From the beginning of Geye’s novel, it’s clear that the marriage of Willa and Theodulf Sauer is deeply flawed. The year is 1910, and Theodulf has recently taken a position as the keeper of a new lighthouse overlooking Lake Superior. He takes his job very seriously, at one point telling Willa, “My responsibilities are first to God, then to the Lighthouse Service, then to you.” Willa, a scientifically minded woman with a penchant for the piano, is frustrated by her husband’s beliefs and his controlling tendencies. Late in the book, she reflects on how they came to marry, pondering that “it was less a courtship than a mugging.” When she meets a girl named Silje and her uncle, Mats, Willa finds people with whom she can be more herself; eventually, she and Mats begin an affair.

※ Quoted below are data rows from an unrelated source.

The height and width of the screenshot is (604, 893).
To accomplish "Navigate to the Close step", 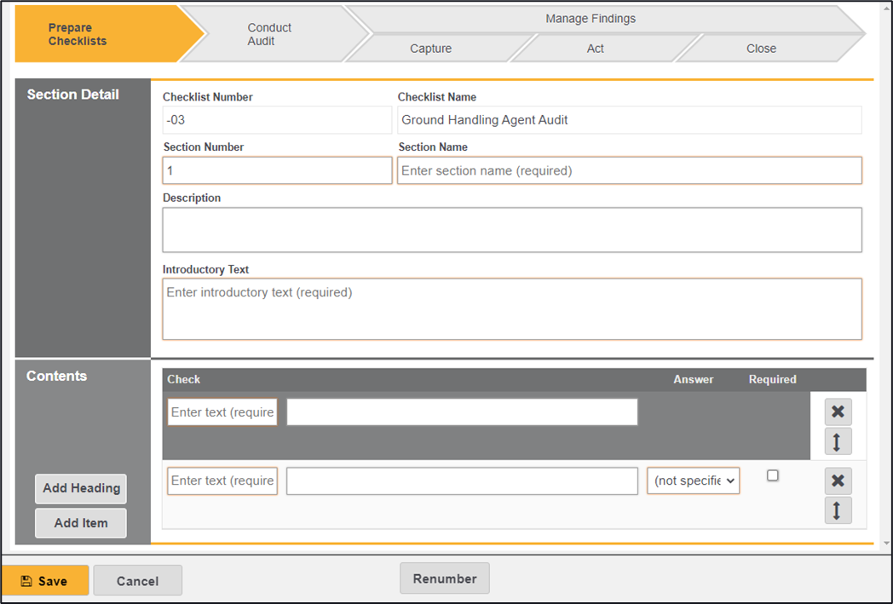I will pyautogui.click(x=761, y=49).
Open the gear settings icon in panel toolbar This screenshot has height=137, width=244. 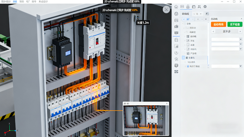click(205, 7)
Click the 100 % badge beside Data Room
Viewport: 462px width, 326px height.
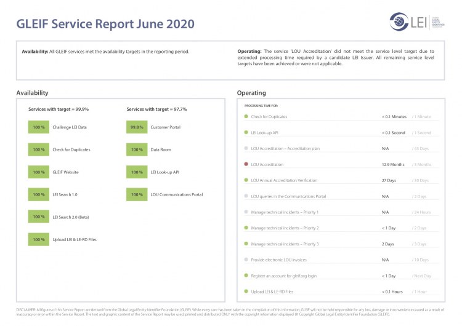(x=137, y=149)
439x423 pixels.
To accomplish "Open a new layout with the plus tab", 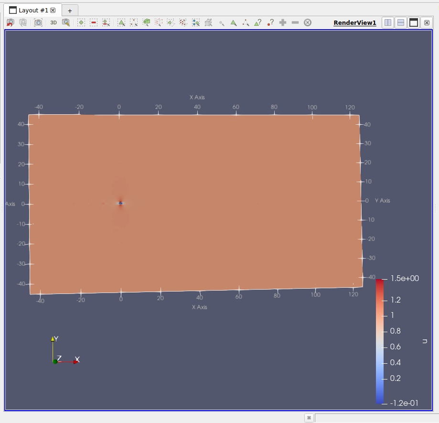I will tap(70, 10).
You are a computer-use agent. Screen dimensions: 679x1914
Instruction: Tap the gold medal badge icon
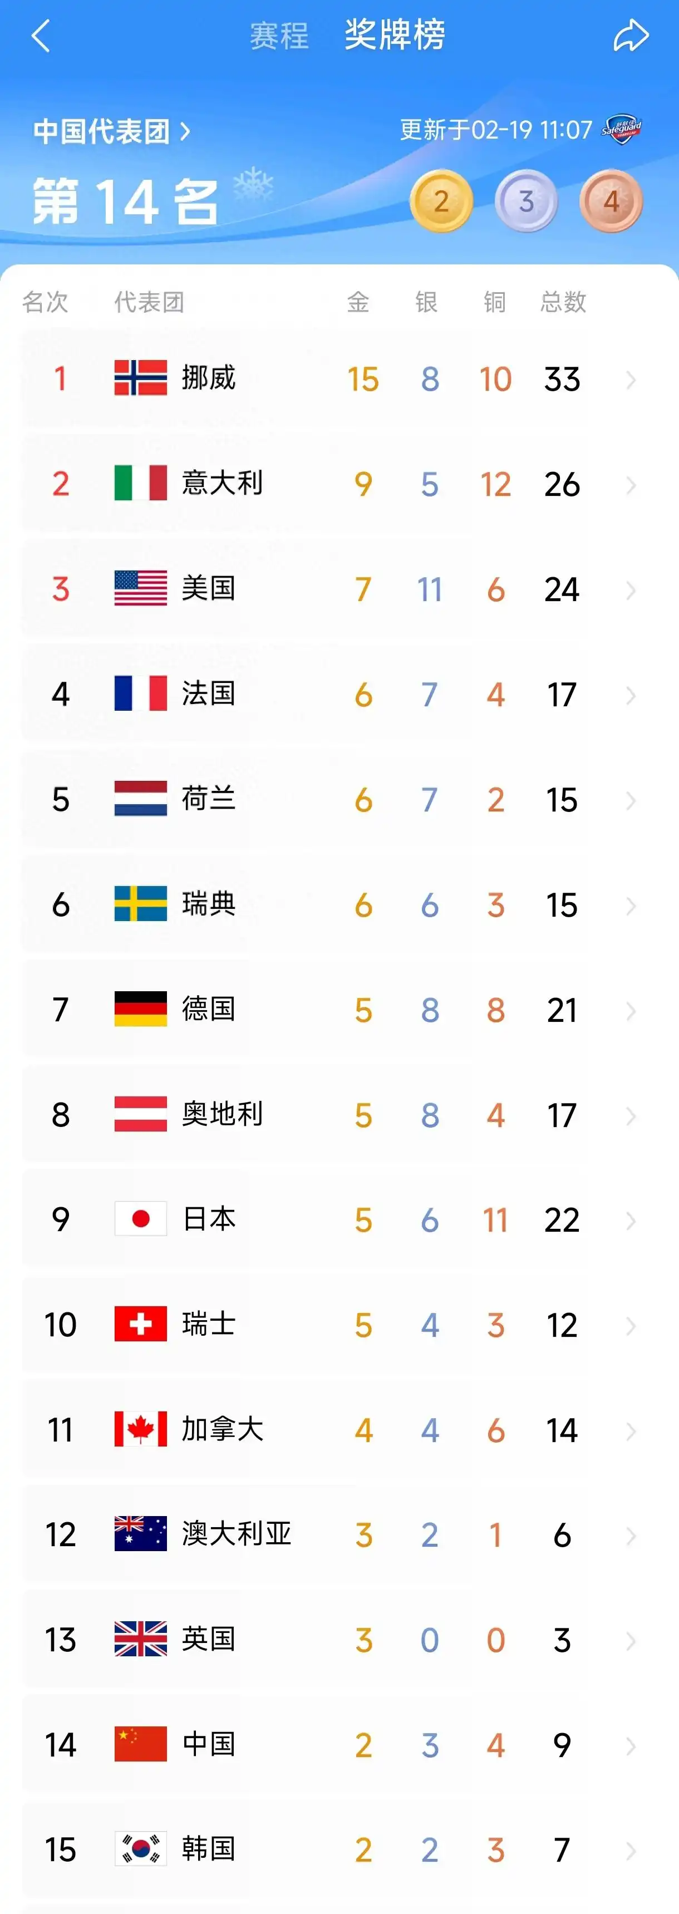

In a series of flashbacks to 1900 and 1905, Geye recounts an earlier encounter between Theodulf and Willa, as well as a trip to Paris when Theodulf met a man for whom he continues to pine years after they parted. The death of Theodulf’s father provides another shift in this book’s interpersonal dynamics: “How was it that not a single emotion coursed through him save a slight peevishness at needing to leave his post?” Both halves of the unhappy couple demonstrate different sides in conversations with their respective mothers, and Geye illustrates his characters’ contradictory aspects well. There’s also an impressive attention to detail and some knowing humor, as when one character says, “Fathers and sons, the Russians write novels about them.” This isn’t an epic Russian novel, but it might be a Minnesotan take on one.
A meticulously told story of flawed people seeking connection.